## Provided text
+++

It sounds almost too good to be true, but two recent studies have suggested that a pretty commonsense diet, appropriately called MIND , can help prevent or delay age-related cognitive decline and reduce the risk of developing Alzheimer’s disease. Done by the same researchers at Rush University Medical Center in Chicago, both studies appeared in the journal Alzheimer’s & Dementia and were funded by the National Institute on Aging.
MIND stands for Mediterranean-DASH Diet Intervention for Neurodegenerative Delay. As that awkward name indicates, the diet is a hybrid of the Mediterranean and DASH (Dietary Approaches to Stop Hypertension) diets. Both diets have been shown to reduce the risk of cardiovascular disease and have also been linked to protective effects against age-related cognitive decline. The researchers said they picked elements from the diets “based on the most compelling findings in the diet-dementia field.”
The MIND diet features whole grains (at least three servings a day), leafy greens (at least six servings a week), other veggies (daily), nuts (at least five servings a week), beans (at least three servings a week), berries (at least twice a week), poultry (at least twice a week), fish (at least once a week), olive oil (as the primary oil), and wine (5 ounces a day). It advises limiting or avoiding red meats, fried and fast foods, butter, stick margarine, cheese, and pastries and other sweets. Berries are the only fruit specified on the diet because they have been most strongly linked to cognitive health.

+++

[Pixel coordinate grounding data]
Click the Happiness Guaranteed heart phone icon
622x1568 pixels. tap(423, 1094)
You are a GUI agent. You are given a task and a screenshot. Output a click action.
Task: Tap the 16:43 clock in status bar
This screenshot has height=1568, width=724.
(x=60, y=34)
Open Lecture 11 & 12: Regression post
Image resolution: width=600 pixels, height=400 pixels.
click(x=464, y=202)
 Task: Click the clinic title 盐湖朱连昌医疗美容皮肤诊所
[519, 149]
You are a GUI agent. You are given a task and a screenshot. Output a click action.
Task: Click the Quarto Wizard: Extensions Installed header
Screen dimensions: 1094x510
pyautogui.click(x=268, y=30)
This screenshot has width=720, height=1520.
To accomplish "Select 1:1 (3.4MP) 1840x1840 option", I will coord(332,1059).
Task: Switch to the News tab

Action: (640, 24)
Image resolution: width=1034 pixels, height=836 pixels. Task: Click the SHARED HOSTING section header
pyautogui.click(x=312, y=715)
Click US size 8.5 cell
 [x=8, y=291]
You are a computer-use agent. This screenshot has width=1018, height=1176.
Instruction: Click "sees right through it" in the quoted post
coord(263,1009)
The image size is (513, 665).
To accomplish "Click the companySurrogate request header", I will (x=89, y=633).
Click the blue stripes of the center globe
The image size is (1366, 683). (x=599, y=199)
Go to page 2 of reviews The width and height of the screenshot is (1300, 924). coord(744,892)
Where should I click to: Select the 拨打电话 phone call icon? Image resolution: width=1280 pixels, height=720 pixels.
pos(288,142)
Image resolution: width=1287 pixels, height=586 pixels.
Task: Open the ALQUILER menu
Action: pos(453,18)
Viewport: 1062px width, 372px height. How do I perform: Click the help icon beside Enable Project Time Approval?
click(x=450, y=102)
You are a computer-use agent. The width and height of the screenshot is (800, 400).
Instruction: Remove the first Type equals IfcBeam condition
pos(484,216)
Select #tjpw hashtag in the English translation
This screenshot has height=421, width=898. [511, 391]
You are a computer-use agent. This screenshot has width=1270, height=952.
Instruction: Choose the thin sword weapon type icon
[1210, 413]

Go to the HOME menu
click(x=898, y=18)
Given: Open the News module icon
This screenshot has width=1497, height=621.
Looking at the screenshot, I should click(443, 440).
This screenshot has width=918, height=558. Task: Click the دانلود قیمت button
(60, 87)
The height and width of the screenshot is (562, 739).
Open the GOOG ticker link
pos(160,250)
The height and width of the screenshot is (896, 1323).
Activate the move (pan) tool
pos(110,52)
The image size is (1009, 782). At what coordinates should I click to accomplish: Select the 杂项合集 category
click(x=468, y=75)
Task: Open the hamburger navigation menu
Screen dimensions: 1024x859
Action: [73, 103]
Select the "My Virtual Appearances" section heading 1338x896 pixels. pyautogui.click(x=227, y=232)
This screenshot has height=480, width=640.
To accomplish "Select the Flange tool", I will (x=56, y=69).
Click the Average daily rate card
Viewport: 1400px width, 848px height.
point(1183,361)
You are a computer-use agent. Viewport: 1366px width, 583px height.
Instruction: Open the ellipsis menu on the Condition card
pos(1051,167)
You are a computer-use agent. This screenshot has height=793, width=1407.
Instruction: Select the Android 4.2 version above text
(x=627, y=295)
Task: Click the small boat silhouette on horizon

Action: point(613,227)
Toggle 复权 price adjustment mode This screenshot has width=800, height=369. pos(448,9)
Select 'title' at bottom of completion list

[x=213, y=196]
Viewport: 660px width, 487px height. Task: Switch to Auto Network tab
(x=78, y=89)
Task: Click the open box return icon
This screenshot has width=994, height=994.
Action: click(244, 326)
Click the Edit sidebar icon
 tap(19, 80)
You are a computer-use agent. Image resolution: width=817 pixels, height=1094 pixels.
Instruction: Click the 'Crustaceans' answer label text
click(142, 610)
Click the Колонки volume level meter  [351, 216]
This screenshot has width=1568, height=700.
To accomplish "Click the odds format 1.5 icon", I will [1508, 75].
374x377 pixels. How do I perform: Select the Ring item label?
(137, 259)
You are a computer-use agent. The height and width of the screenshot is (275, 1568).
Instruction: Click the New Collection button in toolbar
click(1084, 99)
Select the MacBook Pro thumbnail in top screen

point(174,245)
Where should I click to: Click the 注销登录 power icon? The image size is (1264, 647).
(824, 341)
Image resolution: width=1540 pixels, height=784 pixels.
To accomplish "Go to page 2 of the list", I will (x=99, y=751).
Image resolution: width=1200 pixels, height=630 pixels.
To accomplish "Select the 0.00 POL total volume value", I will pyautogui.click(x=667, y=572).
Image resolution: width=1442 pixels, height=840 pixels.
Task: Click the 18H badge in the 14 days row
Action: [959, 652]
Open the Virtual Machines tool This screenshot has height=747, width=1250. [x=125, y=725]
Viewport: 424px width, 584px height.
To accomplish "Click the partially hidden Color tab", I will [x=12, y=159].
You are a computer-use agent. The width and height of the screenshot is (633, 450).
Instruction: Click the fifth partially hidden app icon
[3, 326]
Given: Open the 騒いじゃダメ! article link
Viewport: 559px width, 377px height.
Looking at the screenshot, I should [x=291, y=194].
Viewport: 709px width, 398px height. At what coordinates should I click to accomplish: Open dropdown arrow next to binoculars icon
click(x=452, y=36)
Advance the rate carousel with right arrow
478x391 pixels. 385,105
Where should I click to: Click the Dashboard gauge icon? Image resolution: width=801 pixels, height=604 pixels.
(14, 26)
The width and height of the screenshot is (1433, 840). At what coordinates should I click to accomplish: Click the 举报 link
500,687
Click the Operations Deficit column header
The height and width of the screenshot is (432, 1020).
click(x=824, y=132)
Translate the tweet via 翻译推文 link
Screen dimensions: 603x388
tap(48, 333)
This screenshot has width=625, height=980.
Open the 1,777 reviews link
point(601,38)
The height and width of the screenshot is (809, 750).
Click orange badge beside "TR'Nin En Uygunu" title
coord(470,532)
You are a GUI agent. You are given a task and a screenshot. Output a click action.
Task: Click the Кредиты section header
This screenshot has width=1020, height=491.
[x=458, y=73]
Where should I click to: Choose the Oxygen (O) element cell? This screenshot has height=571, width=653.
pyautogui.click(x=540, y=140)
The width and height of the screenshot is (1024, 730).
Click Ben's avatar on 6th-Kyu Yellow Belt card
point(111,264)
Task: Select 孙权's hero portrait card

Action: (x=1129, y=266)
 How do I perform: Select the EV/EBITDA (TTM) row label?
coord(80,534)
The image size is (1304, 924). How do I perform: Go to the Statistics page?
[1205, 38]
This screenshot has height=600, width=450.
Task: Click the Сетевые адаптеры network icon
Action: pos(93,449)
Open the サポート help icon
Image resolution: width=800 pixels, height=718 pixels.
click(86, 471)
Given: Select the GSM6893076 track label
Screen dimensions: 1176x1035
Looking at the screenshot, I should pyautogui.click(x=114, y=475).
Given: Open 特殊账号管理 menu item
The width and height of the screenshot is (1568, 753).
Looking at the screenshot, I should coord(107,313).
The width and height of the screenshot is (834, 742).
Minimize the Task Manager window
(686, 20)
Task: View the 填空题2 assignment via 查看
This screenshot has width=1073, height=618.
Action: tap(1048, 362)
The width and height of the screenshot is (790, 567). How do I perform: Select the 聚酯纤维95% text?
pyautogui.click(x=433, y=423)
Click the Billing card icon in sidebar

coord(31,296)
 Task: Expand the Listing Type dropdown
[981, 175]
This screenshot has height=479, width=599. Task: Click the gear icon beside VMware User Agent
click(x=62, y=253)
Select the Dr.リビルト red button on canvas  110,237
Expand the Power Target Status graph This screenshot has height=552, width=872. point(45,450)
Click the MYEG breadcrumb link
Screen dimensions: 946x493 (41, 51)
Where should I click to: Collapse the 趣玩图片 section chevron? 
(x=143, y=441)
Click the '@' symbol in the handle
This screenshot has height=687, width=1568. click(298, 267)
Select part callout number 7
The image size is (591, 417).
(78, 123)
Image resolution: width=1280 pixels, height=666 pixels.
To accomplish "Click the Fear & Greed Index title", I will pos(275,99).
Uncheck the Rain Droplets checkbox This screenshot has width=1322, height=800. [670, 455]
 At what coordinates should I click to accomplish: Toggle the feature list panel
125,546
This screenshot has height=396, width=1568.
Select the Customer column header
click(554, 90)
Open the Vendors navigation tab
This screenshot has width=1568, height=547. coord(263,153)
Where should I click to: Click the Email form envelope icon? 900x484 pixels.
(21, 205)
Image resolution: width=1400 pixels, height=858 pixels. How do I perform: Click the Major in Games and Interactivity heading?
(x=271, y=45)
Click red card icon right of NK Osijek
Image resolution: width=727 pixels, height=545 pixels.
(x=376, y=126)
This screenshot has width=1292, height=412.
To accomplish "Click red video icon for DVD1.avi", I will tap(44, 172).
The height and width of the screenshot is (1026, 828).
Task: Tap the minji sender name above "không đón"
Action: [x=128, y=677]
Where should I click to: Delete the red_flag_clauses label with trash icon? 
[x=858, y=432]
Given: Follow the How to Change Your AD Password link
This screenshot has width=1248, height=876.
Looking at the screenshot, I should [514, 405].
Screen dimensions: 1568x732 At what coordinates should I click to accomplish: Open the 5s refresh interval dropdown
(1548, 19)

+++

## Complete the following
(A) According to the MIND diet text, why are berries the only fruit the diet names?
(B) Carry on with the article about the MIND diet from its last sentence.
The records have no connection to the text about the MIND diet.

## Your responses
(A) Berries are the only fruit specified because they have been most strongly linked to cognitive health.

(B)
The observational studies followed more than 900 people (average age 81, mostly women, without dementia at the start) for an average of nearly five years. The first study found that participants whose diets came closest to the MIND guidelines did best on annual cognitive testing—scoring, in effect, 7 1/2 years younger than those who ate least like MIND. The second study found that the most MIND-like eaters were about half as likely to develop Alzheimer’s as those adhering least to the guidelines. The researchers controlled for age, sex, education, weight, physical activity, and cardiovascular-related conditions.
A previous study by the same researchers found that the MIND diet scored better than either the Mediterranean or DASH diet alone in terms of preserving cognitive health.
As the researchers noted, because these were observational studies, “a diet intervention trial is required to establish a causal relation between diet and prevention of cognitive decline.” The necessity for that was made clear by two recent clinical trials in the Journal of the American Medical Association, which found that physical exercise and omega-3 supplements provided no cognitive benefits in older people, contrary to the positive findings from many observational studies.